* Data under study:
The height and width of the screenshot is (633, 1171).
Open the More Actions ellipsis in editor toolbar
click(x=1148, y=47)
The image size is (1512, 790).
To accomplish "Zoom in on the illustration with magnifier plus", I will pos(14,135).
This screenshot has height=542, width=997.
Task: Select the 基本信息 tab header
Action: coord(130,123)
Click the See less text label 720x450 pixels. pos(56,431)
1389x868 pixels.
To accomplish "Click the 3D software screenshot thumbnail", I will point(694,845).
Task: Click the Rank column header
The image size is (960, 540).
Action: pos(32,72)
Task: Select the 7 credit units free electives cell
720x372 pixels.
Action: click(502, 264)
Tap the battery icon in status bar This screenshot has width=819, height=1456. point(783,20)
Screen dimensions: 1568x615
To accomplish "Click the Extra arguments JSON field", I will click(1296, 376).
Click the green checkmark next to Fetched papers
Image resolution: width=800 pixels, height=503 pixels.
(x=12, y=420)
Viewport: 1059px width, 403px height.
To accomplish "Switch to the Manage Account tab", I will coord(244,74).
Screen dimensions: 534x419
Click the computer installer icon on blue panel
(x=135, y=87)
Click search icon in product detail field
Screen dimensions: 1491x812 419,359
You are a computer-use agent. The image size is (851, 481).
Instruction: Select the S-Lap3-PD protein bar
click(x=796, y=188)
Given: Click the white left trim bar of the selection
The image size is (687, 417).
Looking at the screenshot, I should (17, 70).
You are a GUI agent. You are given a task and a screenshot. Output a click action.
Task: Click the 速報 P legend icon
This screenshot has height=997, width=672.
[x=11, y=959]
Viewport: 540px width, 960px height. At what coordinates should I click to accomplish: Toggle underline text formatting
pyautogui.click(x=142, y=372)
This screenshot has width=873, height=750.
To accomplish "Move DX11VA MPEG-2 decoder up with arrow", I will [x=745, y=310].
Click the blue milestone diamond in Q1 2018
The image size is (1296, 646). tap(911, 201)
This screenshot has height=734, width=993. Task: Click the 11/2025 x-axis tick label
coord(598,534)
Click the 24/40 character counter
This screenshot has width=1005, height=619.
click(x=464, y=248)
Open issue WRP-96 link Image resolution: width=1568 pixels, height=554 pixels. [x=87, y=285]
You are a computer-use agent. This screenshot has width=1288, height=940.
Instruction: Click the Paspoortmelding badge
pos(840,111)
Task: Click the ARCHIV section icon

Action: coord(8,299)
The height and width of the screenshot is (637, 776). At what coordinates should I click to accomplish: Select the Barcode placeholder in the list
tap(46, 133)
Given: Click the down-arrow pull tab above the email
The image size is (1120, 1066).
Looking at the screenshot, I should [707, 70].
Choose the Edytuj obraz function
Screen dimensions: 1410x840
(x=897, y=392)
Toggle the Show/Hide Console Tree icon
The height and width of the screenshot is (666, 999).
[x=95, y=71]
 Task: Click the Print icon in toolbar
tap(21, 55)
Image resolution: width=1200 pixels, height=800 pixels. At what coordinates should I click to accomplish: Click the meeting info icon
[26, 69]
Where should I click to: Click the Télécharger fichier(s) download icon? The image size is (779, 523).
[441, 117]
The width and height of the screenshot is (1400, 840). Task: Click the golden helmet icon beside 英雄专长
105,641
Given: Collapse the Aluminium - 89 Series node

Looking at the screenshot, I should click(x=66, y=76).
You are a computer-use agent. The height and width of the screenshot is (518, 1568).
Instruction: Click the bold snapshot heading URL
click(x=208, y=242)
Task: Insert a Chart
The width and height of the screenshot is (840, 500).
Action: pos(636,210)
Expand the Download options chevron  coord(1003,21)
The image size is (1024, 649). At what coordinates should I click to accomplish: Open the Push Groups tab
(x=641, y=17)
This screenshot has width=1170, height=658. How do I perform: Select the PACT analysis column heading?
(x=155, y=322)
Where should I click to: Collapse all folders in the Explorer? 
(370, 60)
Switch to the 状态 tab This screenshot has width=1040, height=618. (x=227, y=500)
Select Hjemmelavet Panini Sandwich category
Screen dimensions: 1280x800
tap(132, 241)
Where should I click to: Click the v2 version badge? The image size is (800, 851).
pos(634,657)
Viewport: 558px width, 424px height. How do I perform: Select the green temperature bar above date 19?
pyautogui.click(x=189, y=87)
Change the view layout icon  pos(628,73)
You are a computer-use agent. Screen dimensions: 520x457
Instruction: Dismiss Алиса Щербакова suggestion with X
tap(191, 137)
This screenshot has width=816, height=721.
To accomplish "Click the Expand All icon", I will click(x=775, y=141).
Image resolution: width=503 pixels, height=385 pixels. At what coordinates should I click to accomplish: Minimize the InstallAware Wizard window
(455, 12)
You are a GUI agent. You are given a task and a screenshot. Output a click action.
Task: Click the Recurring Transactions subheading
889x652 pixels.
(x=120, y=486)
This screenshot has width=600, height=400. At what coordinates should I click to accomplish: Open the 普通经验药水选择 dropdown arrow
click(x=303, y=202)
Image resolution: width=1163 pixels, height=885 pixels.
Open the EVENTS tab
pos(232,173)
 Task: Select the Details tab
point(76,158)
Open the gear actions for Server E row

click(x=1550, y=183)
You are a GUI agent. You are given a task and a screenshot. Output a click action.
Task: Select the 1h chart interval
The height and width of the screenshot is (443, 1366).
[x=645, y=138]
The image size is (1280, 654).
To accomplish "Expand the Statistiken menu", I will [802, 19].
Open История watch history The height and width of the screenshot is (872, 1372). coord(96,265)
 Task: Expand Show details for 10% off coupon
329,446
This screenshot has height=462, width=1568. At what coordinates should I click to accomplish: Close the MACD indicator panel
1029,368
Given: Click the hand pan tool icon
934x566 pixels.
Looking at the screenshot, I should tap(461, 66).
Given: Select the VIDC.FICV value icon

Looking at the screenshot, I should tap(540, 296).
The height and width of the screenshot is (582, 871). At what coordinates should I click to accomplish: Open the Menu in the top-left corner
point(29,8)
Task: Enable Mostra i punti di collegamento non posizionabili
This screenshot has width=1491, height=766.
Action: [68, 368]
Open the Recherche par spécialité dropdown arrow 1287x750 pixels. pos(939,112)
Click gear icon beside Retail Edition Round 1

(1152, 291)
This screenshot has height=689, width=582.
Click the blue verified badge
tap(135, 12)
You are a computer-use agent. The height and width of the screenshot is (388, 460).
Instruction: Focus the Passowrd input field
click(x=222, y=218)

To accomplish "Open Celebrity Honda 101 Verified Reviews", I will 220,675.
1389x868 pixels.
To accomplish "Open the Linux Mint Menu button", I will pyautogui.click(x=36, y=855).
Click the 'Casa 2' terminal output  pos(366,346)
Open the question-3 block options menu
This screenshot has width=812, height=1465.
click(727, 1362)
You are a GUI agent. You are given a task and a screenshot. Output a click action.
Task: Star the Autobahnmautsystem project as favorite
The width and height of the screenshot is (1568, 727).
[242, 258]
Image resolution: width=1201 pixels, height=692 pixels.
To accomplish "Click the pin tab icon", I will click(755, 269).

* Task description: Write every record above out again exactly as it stands.

* Exercise result:
The height and width of the screenshot is (633, 1171).
Open the More Actions ellipsis in editor toolbar
click(x=1148, y=47)
The image size is (1512, 790).
To accomplish "Zoom in on the illustration with magnifier plus", I will pos(14,135).
This screenshot has height=542, width=997.
Task: Select the 基本信息 tab header
Action: coord(130,123)
Click the See less text label 720x450 pixels. pos(56,431)
1389x868 pixels.
To accomplish "Click the 3D software screenshot thumbnail", I will point(694,845).
Task: Click the Rank column header
The image size is (960, 540).
Action: pos(32,72)
Task: Select the 7 credit units free electives cell
720x372 pixels.
Action: click(502, 264)
Tap the battery icon in status bar This screenshot has width=819, height=1456. point(783,20)
Screen dimensions: 1568x615
To accomplish "Click the Extra arguments JSON field", I will click(1296, 376).
Click the green checkmark next to Fetched papers
Image resolution: width=800 pixels, height=503 pixels.
(x=12, y=420)
Viewport: 1059px width, 403px height.
To accomplish "Switch to the Manage Account tab", I will coord(244,74).
Screen dimensions: 534x419
Click the computer installer icon on blue panel
(x=135, y=87)
Click search icon in product detail field
Screen dimensions: 1491x812 419,359
You are a computer-use agent. The image size is (851, 481).
Instruction: Select the S-Lap3-PD protein bar
click(x=796, y=188)
Given: Click the white left trim bar of the selection
The image size is (687, 417).
Looking at the screenshot, I should (17, 70).
You are a GUI agent. You are given a task and a screenshot. Output a click action.
Task: Click the 速報 P legend icon
This screenshot has height=997, width=672.
[x=11, y=959]
Viewport: 540px width, 960px height. At what coordinates should I click to accomplish: Toggle underline text formatting
pyautogui.click(x=142, y=372)
This screenshot has width=873, height=750.
To accomplish "Move DX11VA MPEG-2 decoder up with arrow", I will [x=745, y=310].
Click the blue milestone diamond in Q1 2018
The image size is (1296, 646). tap(911, 201)
This screenshot has height=734, width=993. Task: Click the 11/2025 x-axis tick label
coord(598,534)
Click the 24/40 character counter
This screenshot has width=1005, height=619.
click(x=464, y=248)
Open issue WRP-96 link Image resolution: width=1568 pixels, height=554 pixels. [x=87, y=285]
You are a computer-use agent. This screenshot has width=1288, height=940.
Instruction: Click the Paspoortmelding badge
pos(840,111)
Task: Click the ARCHIV section icon

Action: coord(8,299)
The height and width of the screenshot is (637, 776). At what coordinates should I click to accomplish: Select the Barcode placeholder in the list
tap(46, 133)
Given: Click the down-arrow pull tab above the email
The image size is (1120, 1066).
Looking at the screenshot, I should [707, 70].
Choose the Edytuj obraz function
Screen dimensions: 1410x840
(x=897, y=392)
Toggle the Show/Hide Console Tree icon
The height and width of the screenshot is (666, 999).
[x=95, y=71]
 Task: Click the Print icon in toolbar
tap(21, 55)
Image resolution: width=1200 pixels, height=800 pixels. At what coordinates should I click to accomplish: Click the meeting info icon
[26, 69]
Where should I click to: Click the Télécharger fichier(s) download icon? The image size is (779, 523).
[441, 117]
The width and height of the screenshot is (1400, 840). Task: Click the golden helmet icon beside 英雄专长
105,641
Given: Collapse the Aluminium - 89 Series node

Looking at the screenshot, I should click(x=66, y=76).
You are a computer-use agent. The height and width of the screenshot is (518, 1568).
Instruction: Click the bold snapshot heading URL
click(x=208, y=242)
Task: Insert a Chart
The width and height of the screenshot is (840, 500).
Action: pos(636,210)
Expand the Download options chevron  coord(1003,21)
The image size is (1024, 649). At what coordinates should I click to accomplish: Open the Push Groups tab
(x=641, y=17)
This screenshot has width=1170, height=658. How do I perform: Select the PACT analysis column heading?
(x=155, y=322)
Where should I click to: Collapse all folders in the Explorer? 
(370, 60)
Switch to the 状态 tab This screenshot has width=1040, height=618. (x=227, y=500)
Select Hjemmelavet Panini Sandwich category
Screen dimensions: 1280x800
tap(132, 241)
Where should I click to: Click the v2 version badge? The image size is (800, 851).
pos(634,657)
Viewport: 558px width, 424px height. How do I perform: Select the green temperature bar above date 19?
pyautogui.click(x=189, y=87)
Change the view layout icon  pos(628,73)
You are a computer-use agent. Screen dimensions: 520x457
Instruction: Dismiss Алиса Щербакова suggestion with X
tap(191, 137)
This screenshot has width=816, height=721.
To accomplish "Click the Expand All icon", I will click(x=775, y=141).
Image resolution: width=503 pixels, height=385 pixels. At what coordinates should I click to accomplish: Minimize the InstallAware Wizard window
(455, 12)
You are a GUI agent. You are given a task and a screenshot. Output a click action.
Task: Click the Recurring Transactions subheading
889x652 pixels.
(x=120, y=486)
This screenshot has width=600, height=400. At what coordinates should I click to accomplish: Open the 普通经验药水选择 dropdown arrow
click(x=303, y=202)
Image resolution: width=1163 pixels, height=885 pixels.
Open the EVENTS tab
pos(232,173)
 Task: Select the Details tab
point(76,158)
Open the gear actions for Server E row

click(x=1550, y=183)
You are a GUI agent. You are given a task and a screenshot. Output a click action.
Task: Select the 1h chart interval
The height and width of the screenshot is (443, 1366).
[x=645, y=138]
The image size is (1280, 654).
To accomplish "Expand the Statistiken menu", I will [802, 19].
Open История watch history The height and width of the screenshot is (872, 1372). coord(96,265)
 Task: Expand Show details for 10% off coupon
329,446
This screenshot has height=462, width=1568. At what coordinates should I click to accomplish: Close the MACD indicator panel
1029,368
Given: Click the hand pan tool icon
934x566 pixels.
Looking at the screenshot, I should tap(461, 66).
Given: Select the VIDC.FICV value icon

Looking at the screenshot, I should tap(540, 296).
The height and width of the screenshot is (582, 871). At what coordinates should I click to accomplish: Open the Menu in the top-left corner
point(29,8)
Task: Enable Mostra i punti di collegamento non posizionabili
This screenshot has width=1491, height=766.
Action: [68, 368]
Open the Recherche par spécialité dropdown arrow 1287x750 pixels. pos(939,112)
Click gear icon beside Retail Edition Round 1

(1152, 291)
This screenshot has height=689, width=582.
Click the blue verified badge
tap(135, 12)
You are a computer-use agent. The height and width of the screenshot is (388, 460).
Instruction: Focus the Passowrd input field
click(x=222, y=218)

To accomplish "Open Celebrity Honda 101 Verified Reviews", I will 220,675.
1389x868 pixels.
To accomplish "Open the Linux Mint Menu button", I will pyautogui.click(x=36, y=855).
Click the 'Casa 2' terminal output  pos(366,346)
Open the question-3 block options menu
This screenshot has width=812, height=1465.
click(727, 1362)
You are a GUI agent. You are given a task and a screenshot. Output a click action.
Task: Star the Autobahnmautsystem project as favorite
The width and height of the screenshot is (1568, 727).
[242, 258]
Image resolution: width=1201 pixels, height=692 pixels.
To accomplish "Click the pin tab icon", I will click(755, 269).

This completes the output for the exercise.